__Stored entries__
────────
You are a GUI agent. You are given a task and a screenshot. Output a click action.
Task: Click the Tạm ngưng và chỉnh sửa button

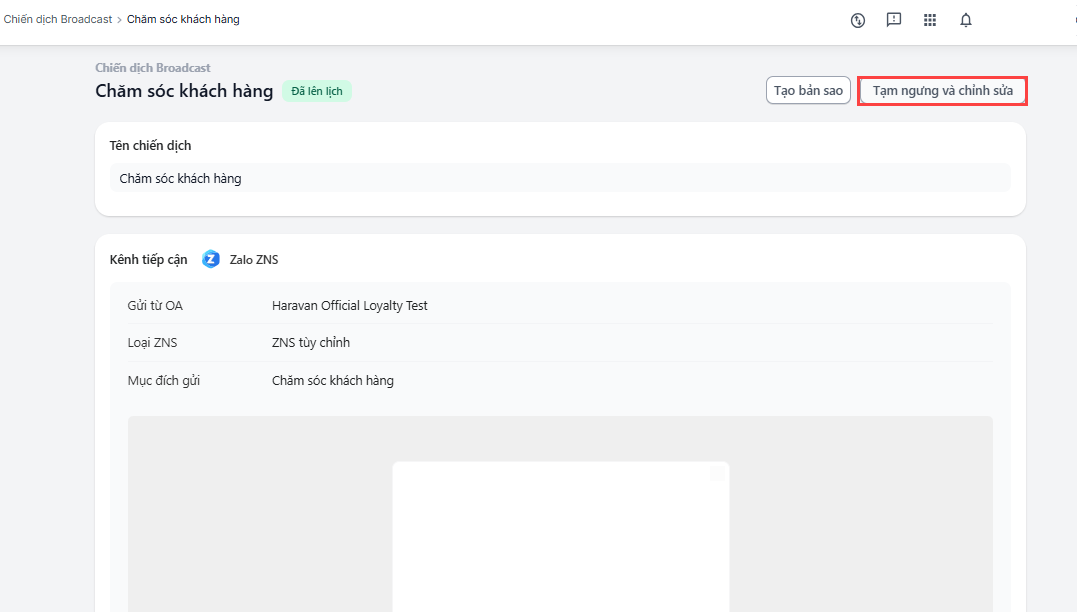[942, 91]
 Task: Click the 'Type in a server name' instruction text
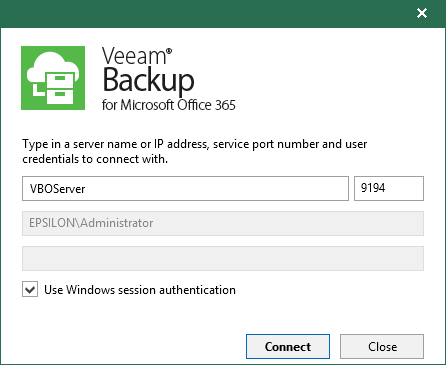pyautogui.click(x=195, y=151)
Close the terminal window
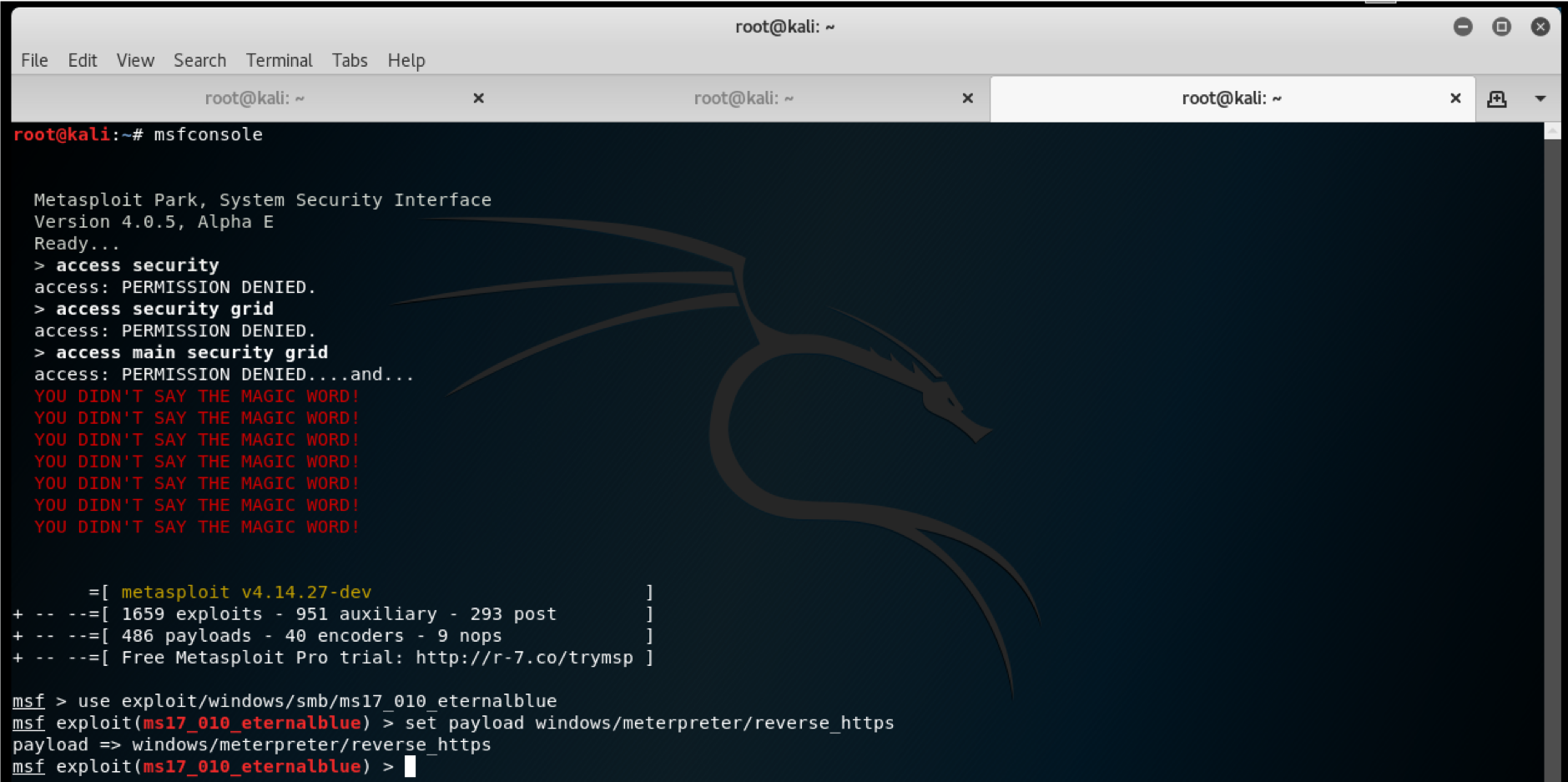Viewport: 1568px width, 782px height. click(x=1540, y=27)
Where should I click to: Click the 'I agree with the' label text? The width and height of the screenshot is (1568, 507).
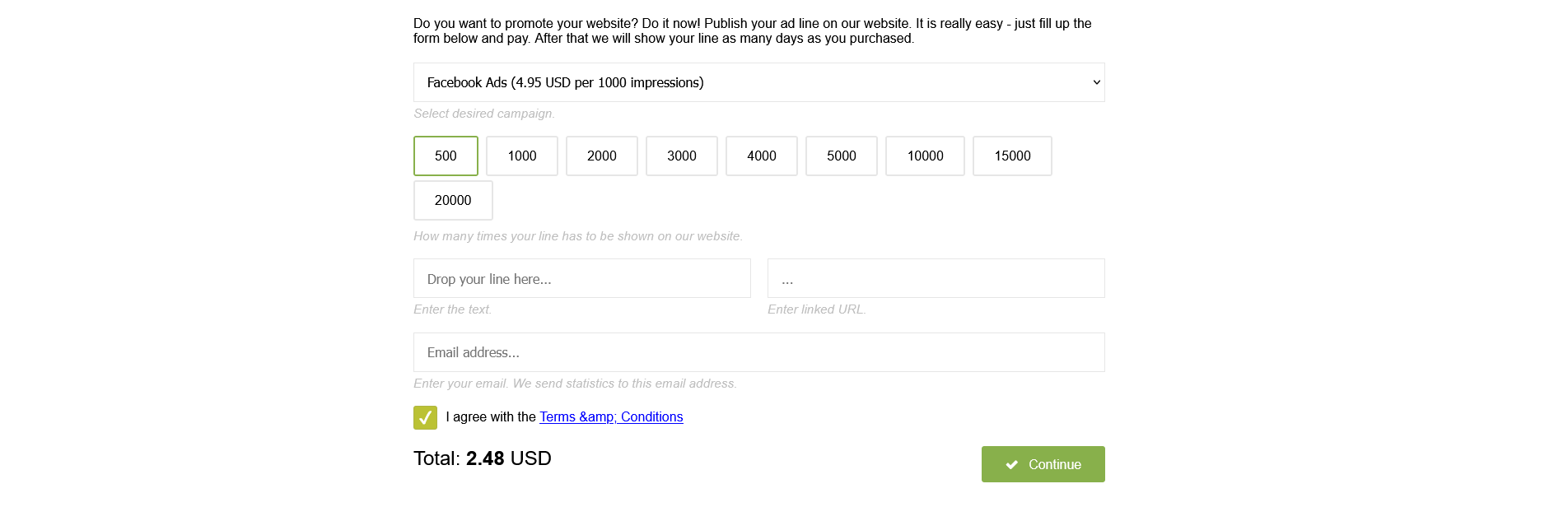pyautogui.click(x=491, y=417)
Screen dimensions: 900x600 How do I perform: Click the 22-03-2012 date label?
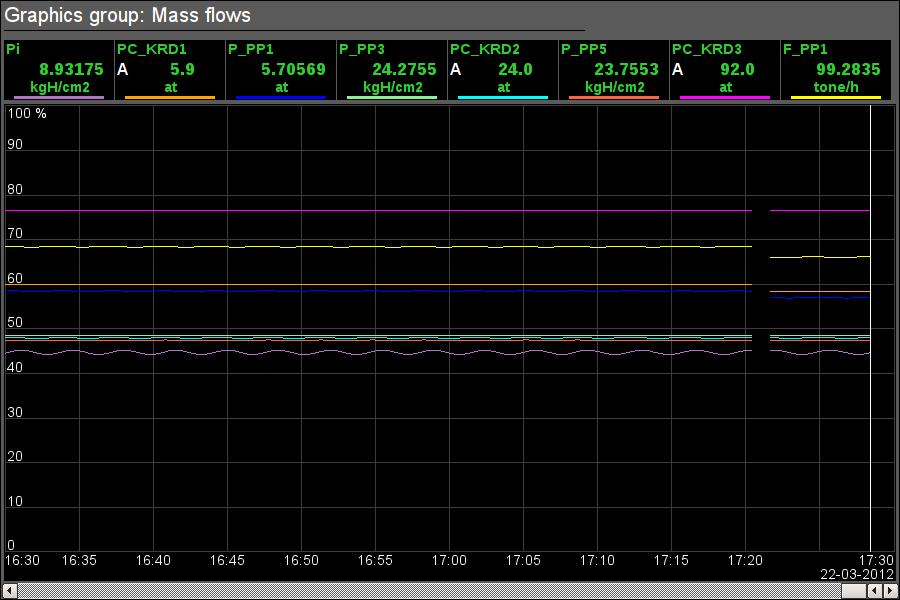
────────
__What to produce__
The entries above, every one of them, should be retyped exactly, with no pictures carried over.

__Result for this exercise__
You are a GUI agent. You are given a task and a screenshot. Output a click action.
Task: Click the Tạm ngưng và chỉnh sửa button

[942, 91]
 Task: Click the 'Type in a server name' instruction text
pyautogui.click(x=195, y=151)
Close the terminal window
Viewport: 1568px width, 782px height. click(x=1540, y=27)
Where should I click to: Click the 'I agree with the' label text? The width and height of the screenshot is (1568, 507).
pyautogui.click(x=491, y=417)
Screen dimensions: 900x600 How do I perform: Click the 22-03-2012 date label?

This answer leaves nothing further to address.